Every aspect of media, from entertainment to the reporting of facts, has been co-opted into a tool of domination and division. It is not a coincidence that the same network which shows seemingly left-leaning shows like “The Simpsons” also owns a network which takes a far-right line of ranting about Communist conspiracies and demonizing the “liberal media.” The media and entertainment industry seeks to divide us and make us define ourselves by what music or television we enjoy. Manufactured cultural preferences are being designed to align themselves with manufactured political preferences. Already, people are letting their choices in media define their choices in life…the ultimate victory of consumerism.

Even the fringe of popular culture, what was once a frontier, has become as dead as the shopping centers which line areas once untouched by civilization. “Indie” bands play music for car commercials and movies which are anything but independent.
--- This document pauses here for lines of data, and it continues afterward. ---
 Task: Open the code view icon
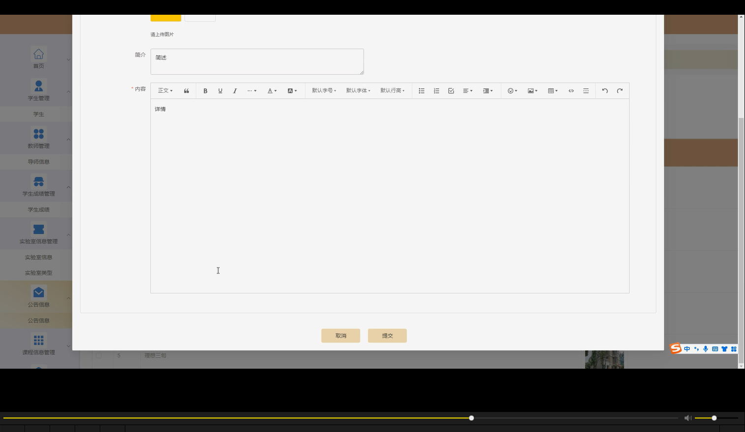(x=571, y=90)
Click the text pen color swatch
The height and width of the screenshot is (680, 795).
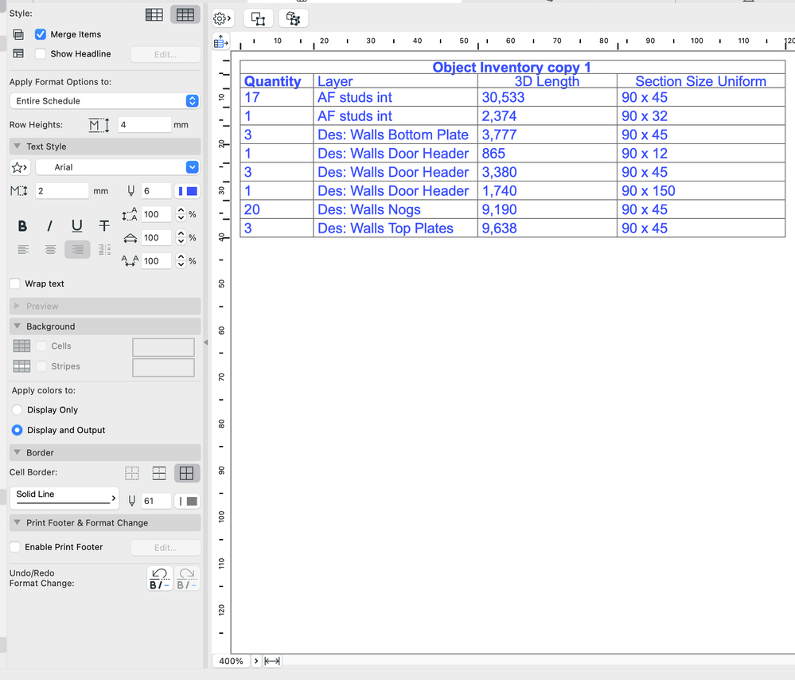point(188,190)
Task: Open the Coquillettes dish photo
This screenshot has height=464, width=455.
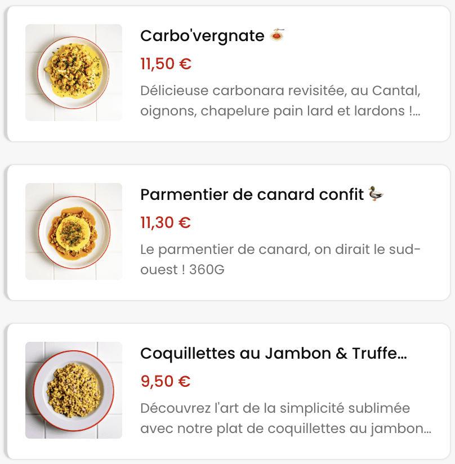Action: pyautogui.click(x=74, y=390)
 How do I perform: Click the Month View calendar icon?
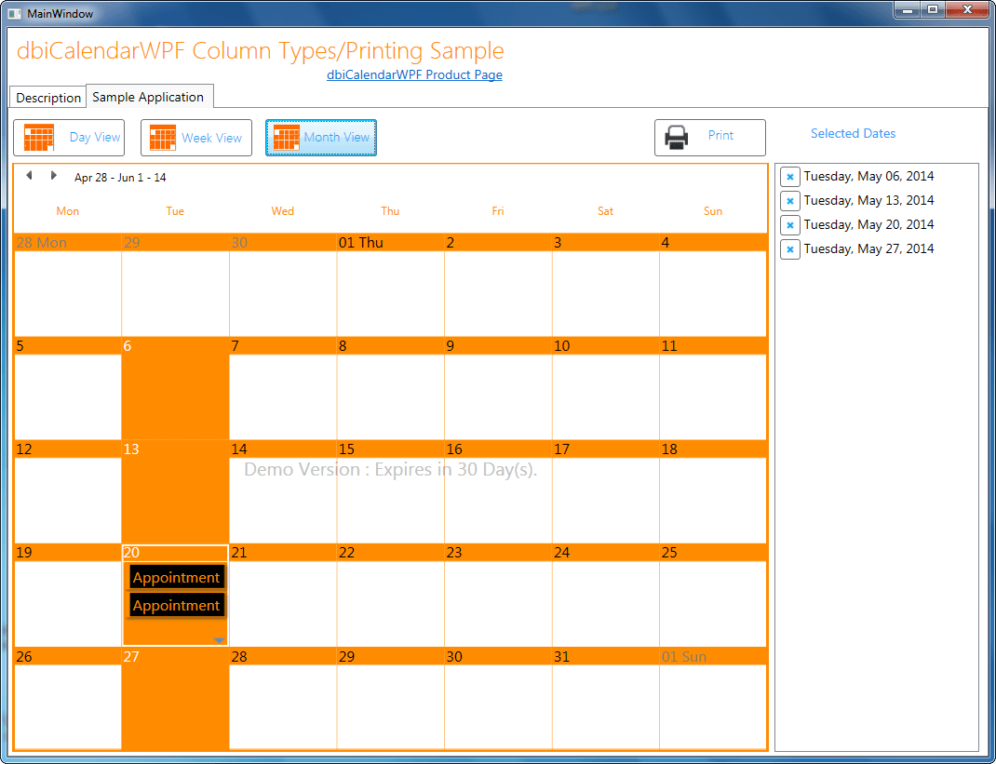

Hipsterism has replaced any form of subculture or counterculture. It has substituted any form of protest against the system with consumerism thinly veiled by irony and obscure music. To those who fancy themselves outside the mainstream, spending half of one’s disposable income in a record store is considered acceptable, as long as they are the right kind of used records in the right dingy store. Hipsterism does not attack the act of buying happiness, it simply picks and chooses what types of happiness are acceptable to buy.

Even those who do not buy their media are still guilty of practicing a warped brand of reformism. Recent trends in activism managed to group around opposing online piracy acts like SOPA and PIPA. With large sites like Craigslist and Wikipedia joining in on the protests, these were arguably the largest movements of online activism the world has yet seen. The fundamental problem with this movement is that it is fighting to protect its right to be entertained by big media. Instead of using online resources to spread media and entertainment not beholden to multi-national corporations, these online protestors would rather complain about not being able to download the latest bootleg of The Daily Show. Withdrawal from media means not only refusing to be identified by our media purchases, but also recognizing that a free or stolen brainwashing is still a brainwashing nonetheless.